● **Task requirements**
Below this sentence is a listing; return exactly its lines from the one with "Property from the" to the one with "Inquire (374, 1207)", both kept, and nothing more.

● **Information shown**

---------------

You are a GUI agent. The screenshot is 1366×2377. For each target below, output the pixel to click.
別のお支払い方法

---------------

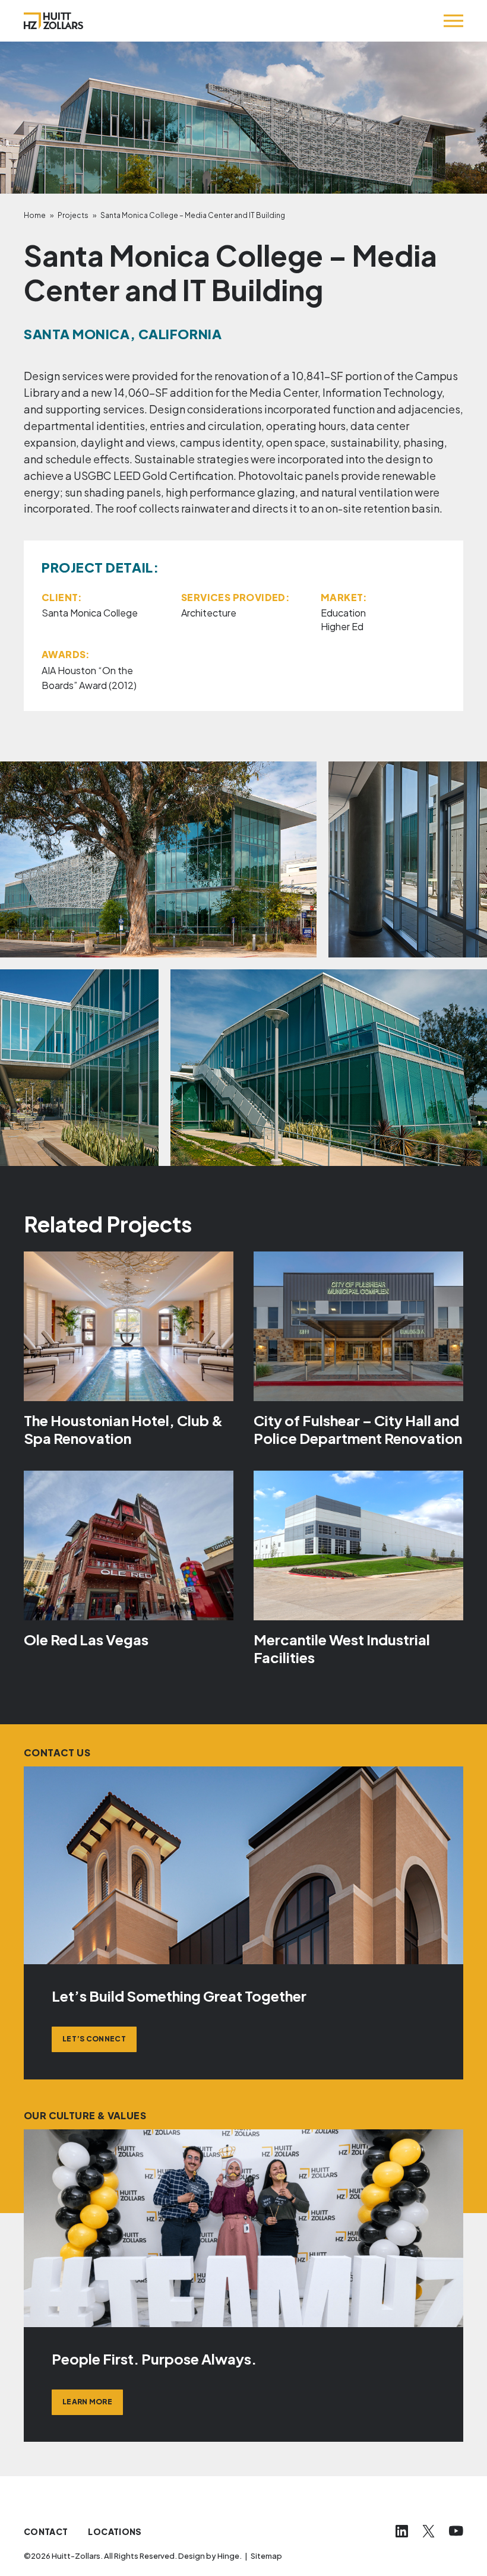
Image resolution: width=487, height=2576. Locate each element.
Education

---------------

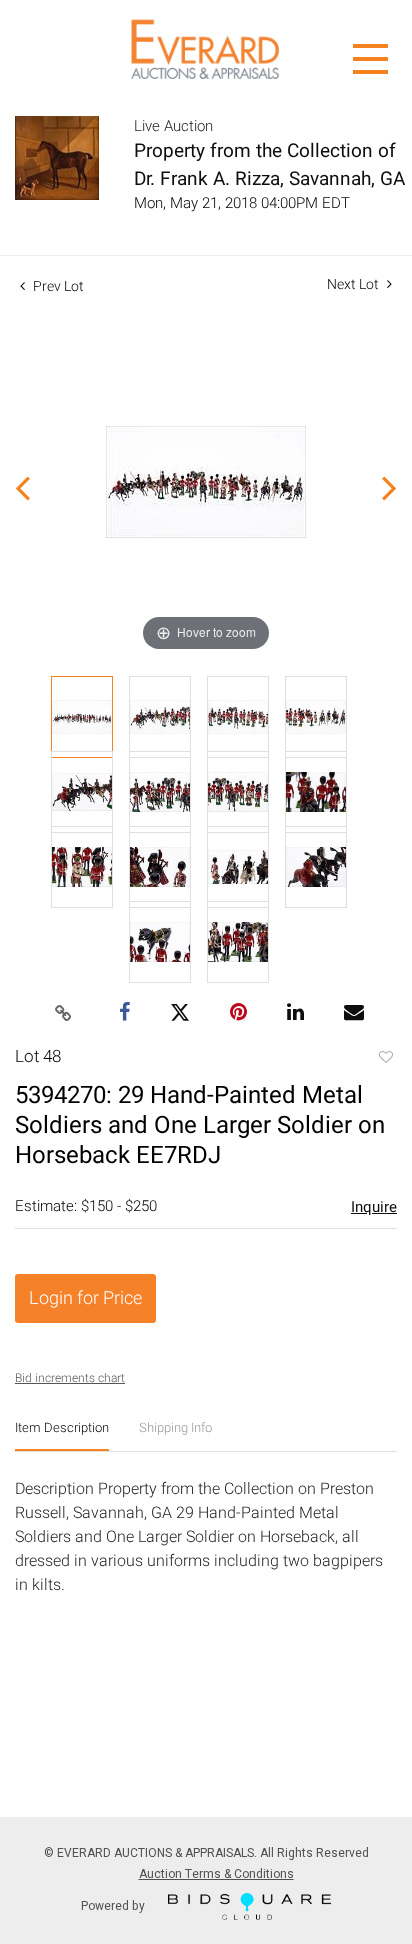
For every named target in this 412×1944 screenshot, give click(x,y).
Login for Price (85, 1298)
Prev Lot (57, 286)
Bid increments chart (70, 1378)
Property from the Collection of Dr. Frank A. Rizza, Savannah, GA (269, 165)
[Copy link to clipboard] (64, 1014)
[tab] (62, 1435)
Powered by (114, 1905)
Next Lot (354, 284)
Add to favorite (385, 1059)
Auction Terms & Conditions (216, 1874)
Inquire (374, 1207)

---------------

● **Answer space**
Property from the Collection of Dr. Frank A. Rizza, Savannah, GA (269, 165)
[Copy link to clipboard] (64, 1014)
[tab] (62, 1435)
Powered by (114, 1905)
Next Lot (354, 284)
Add to favorite (385, 1059)
Auction Terms & Conditions (216, 1874)
Inquire (374, 1207)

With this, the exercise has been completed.